▶ Required task: Format the material from its first line through the line containing "Action: [774, 449]", inclusive, as a Markdown table with the columns Row and Line, leaving out blank lines.

Text and item location entries:
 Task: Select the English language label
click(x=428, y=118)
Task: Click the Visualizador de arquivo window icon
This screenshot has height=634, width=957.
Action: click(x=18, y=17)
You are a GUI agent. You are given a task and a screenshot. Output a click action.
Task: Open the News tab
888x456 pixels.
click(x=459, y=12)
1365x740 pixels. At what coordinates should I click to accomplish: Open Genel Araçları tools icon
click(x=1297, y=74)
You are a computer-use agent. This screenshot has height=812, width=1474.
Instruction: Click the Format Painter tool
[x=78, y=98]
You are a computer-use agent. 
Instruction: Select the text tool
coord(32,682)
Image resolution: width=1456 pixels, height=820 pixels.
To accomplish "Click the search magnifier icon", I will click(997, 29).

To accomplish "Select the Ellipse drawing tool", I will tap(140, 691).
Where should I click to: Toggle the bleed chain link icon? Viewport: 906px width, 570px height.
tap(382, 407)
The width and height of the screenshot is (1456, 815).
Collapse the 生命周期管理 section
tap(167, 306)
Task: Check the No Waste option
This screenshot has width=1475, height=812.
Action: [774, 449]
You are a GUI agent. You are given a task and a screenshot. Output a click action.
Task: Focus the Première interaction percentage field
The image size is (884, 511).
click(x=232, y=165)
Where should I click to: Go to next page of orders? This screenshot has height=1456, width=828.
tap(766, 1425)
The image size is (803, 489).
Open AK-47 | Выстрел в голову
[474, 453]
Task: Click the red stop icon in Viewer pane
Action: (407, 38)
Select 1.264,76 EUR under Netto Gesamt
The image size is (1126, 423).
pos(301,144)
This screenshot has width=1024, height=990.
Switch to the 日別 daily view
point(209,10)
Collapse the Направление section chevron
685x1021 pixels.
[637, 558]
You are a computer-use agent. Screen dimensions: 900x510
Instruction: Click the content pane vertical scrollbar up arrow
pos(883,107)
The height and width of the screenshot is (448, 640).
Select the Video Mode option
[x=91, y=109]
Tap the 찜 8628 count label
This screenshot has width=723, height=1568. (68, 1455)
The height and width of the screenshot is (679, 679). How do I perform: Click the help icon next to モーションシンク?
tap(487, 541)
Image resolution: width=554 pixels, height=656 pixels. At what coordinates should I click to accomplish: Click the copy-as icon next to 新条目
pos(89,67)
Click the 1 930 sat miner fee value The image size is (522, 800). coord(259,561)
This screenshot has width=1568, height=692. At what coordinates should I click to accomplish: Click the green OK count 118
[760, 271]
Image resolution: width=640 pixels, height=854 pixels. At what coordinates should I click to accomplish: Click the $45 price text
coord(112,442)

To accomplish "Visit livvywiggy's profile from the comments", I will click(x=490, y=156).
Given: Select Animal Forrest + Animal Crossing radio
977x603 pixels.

▶ Answer to this problem:
| Row | Line |
|---|---|
| 1 |  Task: Select the English language label |
| 2 | click(x=428, y=118) |
| 3 | Task: Click the Visualizador de arquivo window icon |
| 4 | This screenshot has height=634, width=957. |
| 5 | Action: click(x=18, y=17) |
| 6 | You are a GUI agent. You are given a task and a screenshot. Output a click action. |
| 7 | Task: Open the News tab |
| 8 | 888x456 pixels. |
| 9 | click(x=459, y=12) |
| 10 | 1365x740 pixels. At what coordinates should I click to accomplish: Open Genel Araçları tools icon |
| 11 | click(x=1297, y=74) |
| 12 | You are a computer-use agent. This screenshot has height=812, width=1474. |
| 13 | Instruction: Click the Format Painter tool |
| 14 | [x=78, y=98] |
| 15 | You are a computer-use agent.  |
| 16 | Instruction: Select the text tool |
| 17 | coord(32,682) |
| 18 | Image resolution: width=1456 pixels, height=820 pixels. |
| 19 | To accomplish "Click the search magnifier icon", I will click(997, 29). |
| 20 | To accomplish "Select the Ellipse drawing tool", I will tap(140, 691). |
| 21 | Where should I click to: Toggle the bleed chain link icon? Viewport: 906px width, 570px height. |
| 22 | tap(382, 407) |
| 23 | The width and height of the screenshot is (1456, 815). |
| 24 | Collapse the 生命周期管理 section |
| 25 | tap(167, 306) |
| 26 | Task: Check the No Waste option |
| 27 | This screenshot has width=1475, height=812. |
| 28 | Action: [774, 449] |